Ask HN: Building tech stack for a dozen Realtor franchises - advice please - albahk

I have been asked by a trusted contact to implement a complete technology solution for over 15 real estate agency franchises he is acquiring. They all run on their own ad-hoc systems at the moment so they are basically 15 different systems. The goal is to get up and running with a robust platform that can cover the following and expand as and when new offices open:<p>- managing all customer data (crm functionality)<p>- storing all documentation centrally and securely (contracts, documents etc for each office plus shared documents provided by the master franchiser)<p>- email with calendars, blackberry support etc (I think hosted Exchange?)<p>- managing property listings, photos, floorplans, data sheets, flyers etc<p>- a shared collaboration space like MS sharepoint but I personally don&#x27;t think SP is useable for the target audience, likewise wiki might be too technical<p>- conference calls, video conference (is Skype viable for business use?)<p>This is a lot more low tech than the usual HN startup but I wonder if the good people of HN could share their thoughts or recommendations. Thanks.
======
davismwfl
My advice, is just tackle one problem at a time and move through them pretty
quickly. Accepting that as they begin to use it new use cases will emerge and
you'll have to make adjustments. This doesn't mean just don't care what you
select, it is just that in my experience this user base will have a hard time
articulating their needs. And even if you have a ton of experience they will
still change requirements as they start using it. So it is the start fast,
adapt as needed methodology. And I would just communicate it to the client
that you are going to solve one need at a time, and expect that you will need
to revisit them over 2-3 months as people begin using each solution. The
advantage to this, is some of that is really low hanging fruit that you could
show him immediate benefits from, and have low risk to change. Like moving all
email/calendar to Google Apps, or pick your cloud solution there.

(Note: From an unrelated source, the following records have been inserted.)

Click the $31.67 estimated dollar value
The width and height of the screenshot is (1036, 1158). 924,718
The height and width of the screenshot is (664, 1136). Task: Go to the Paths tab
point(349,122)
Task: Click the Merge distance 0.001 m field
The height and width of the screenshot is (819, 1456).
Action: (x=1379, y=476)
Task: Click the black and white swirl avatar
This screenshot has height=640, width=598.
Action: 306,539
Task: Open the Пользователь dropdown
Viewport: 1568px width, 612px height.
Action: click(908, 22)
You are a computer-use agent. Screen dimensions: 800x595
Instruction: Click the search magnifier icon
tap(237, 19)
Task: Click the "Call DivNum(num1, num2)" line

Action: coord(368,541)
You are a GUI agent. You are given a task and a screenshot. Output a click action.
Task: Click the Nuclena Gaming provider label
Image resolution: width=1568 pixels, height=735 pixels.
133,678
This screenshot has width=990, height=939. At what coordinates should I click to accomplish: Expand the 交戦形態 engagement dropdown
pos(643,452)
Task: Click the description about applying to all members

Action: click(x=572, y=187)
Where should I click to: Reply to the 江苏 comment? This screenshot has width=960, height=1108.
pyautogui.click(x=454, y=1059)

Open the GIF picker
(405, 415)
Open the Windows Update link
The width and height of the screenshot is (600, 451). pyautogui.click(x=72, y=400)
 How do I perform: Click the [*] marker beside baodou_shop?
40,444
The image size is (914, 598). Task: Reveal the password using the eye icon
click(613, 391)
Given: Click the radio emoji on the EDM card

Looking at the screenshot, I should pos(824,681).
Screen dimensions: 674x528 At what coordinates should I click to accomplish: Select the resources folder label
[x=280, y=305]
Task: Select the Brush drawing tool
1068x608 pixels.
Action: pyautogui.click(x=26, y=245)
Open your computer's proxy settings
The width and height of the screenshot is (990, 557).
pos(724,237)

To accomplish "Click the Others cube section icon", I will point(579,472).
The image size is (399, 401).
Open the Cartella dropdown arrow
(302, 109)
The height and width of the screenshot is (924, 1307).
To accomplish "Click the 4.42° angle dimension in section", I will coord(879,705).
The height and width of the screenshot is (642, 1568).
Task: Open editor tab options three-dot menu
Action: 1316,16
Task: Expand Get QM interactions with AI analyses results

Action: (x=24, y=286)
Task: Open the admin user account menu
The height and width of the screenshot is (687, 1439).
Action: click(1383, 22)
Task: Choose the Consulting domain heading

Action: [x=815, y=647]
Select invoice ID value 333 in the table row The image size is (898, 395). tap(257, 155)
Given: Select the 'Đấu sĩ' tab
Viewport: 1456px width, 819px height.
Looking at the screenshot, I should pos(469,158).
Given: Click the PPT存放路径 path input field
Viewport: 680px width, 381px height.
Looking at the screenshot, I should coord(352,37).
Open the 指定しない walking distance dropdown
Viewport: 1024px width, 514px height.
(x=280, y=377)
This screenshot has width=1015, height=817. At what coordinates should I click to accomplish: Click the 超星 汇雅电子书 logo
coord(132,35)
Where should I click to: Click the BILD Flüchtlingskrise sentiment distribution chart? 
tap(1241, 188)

Also, I personally feel this approach is being realistic and respectful to the
staff that it is hard to articulate all the needs until a user gets their
hands dirty with the solution. I also try not to use the word requirements
with non-technical clients, instead opting for "Needs", "Wants", "Dreams" or
something along those lines.

None of the project sounds hard technically, but it will take time and have
some frustrations I imagine.

But I could easily see a Salesforce + Google (email, gdrive, calendar) +
FreeConferenceCall (or something similar) + Skype. Most of that is low
hanging. If they don't want to use the Cloud providers though, then you have a
much larger and tougher task, not to mention way more expensive.

------
lsiunsuex
This doesn't sound like a big deal to me. It's a lot of work for sure, but
assuming your getting paid for this work, it's doable.

A Rackspace cloud server or 2; a CDN for the documents; I prefer to use Google
Apps for email / calendar but thats me.

You could try BigBlueButton for the conference call / video or take parts of
it and modify it to fit your needs.

Probably looking at 3-6 months of work if you have a decent plan put together
and your not waiting on much from the client.

------
skram
Sounds like you need a consultant with experience rather than just some free
advice, IMHO.

------
gadders
I think for 80-90% of that you could use BaseCamp etc from 37 Signals. I'd
custom build as little as possible.